Ilsley v. Nichols

29 Mass. 270
CourtMassachusetts Supreme Judicial Court
DecidedApril 15, 1832
StatusPublished
Cited by5 cases

This text of 29 Mass. 270 (Ilsley v. Nichols) is published on Counsel Stack Legal Research, covering Massachusetts Supreme Judicial Court primary law. Counsel Stack provides free access to over 12 million legal documents including statutes, case law, regulations, and constitutions.

Bluebook
Ilsley v. Nichols, 29 Mass. 270 (Mass. 1832).

Opinion

Shaw C. J.

delivered the opinion of the Court. No ques-1 . \ ^on's made of the plaintiff’s right to recover ; but the question turns upon the amount of damages. The defendants, being a deputy sheriff with his assistants, having a writ against the plaintiff, forced the doors of his dwellinghouse and attached his goods. The jury by their verdict distinguish between the damages for breaking and entering the house, and those given for the value of the goods.

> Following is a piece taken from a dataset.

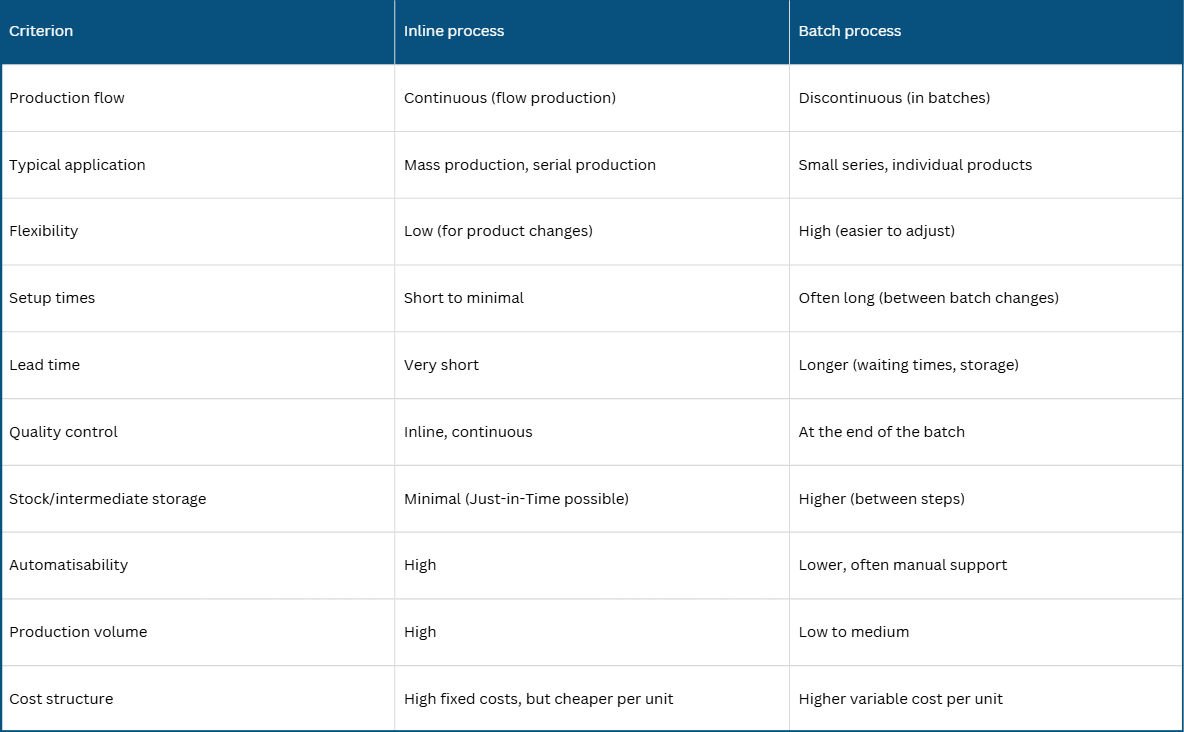Image resolution: width=1184 pixels, height=732 pixels.
Task: Click Small series, individual products cell
Action: [986, 165]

The defendants contend that though the breaking and entering the plaintiff’s dwellinghouse' was unlawful, yet that the attachment of the goods made by means thereof was valid and lawful, and therefore that the value of the goods ought to be deducted from the damages given by the verdict.

It is remarkable that upon a question of such frequent recurrence in practice, and of so much importance in relation to the service of civil process and the powers and duties of officers therein, no direct judicial authority is to be found. The circumstances to be taken into consideration are, that the goods were in a dwellinghouse, and were attached in consequence of the house being broken open by forcing the outer door, that the direct and avowed purpose of breaking open the house, was to make an attachment, and that this was done against the will and contrary to the express prohibition of the owner. It is clear, from all the authorities, and wholly undisputed as a rule of law, that the act of thus breaking the outer door of a dwellinghouse, is unlawful. The goods were attached in pursuance of a previous design, and through the medium of this unlawful act, and could not have been otherwise attached ; and the question is, whether the attachment was valid, and constituted a legal lien on the goods. Were it not for some very respectable authorities having a different aspect, it would seem from the mere statement of the question, that it must be decided in the negative.

[277]*277In Bacon’s Abridgment and by other respectable compilers, it is stated, that on a capias, or fieri facias, the sheriff is not authorized to break the door of a dwellinghouse, though the execution would be good. Bac. Abr. Sheriff, N. 3. The authorities on the subject are stated with great clearness and fulness, in a note by Mr. Metcalf, the American editor of Yélverton’s Reports, p. 29.

On a reference to the case in the Year Books, 18 E. 4. /. 4. which is usually cited as the foundation of the supposed rule, we think it is quite manifest, that the real point decided there was, that a sheriff is not justified in breaking a dwelling-house in order to execute a fieri facias, for a fieri facias will not excuse an officer for breaking a dwellinghouse.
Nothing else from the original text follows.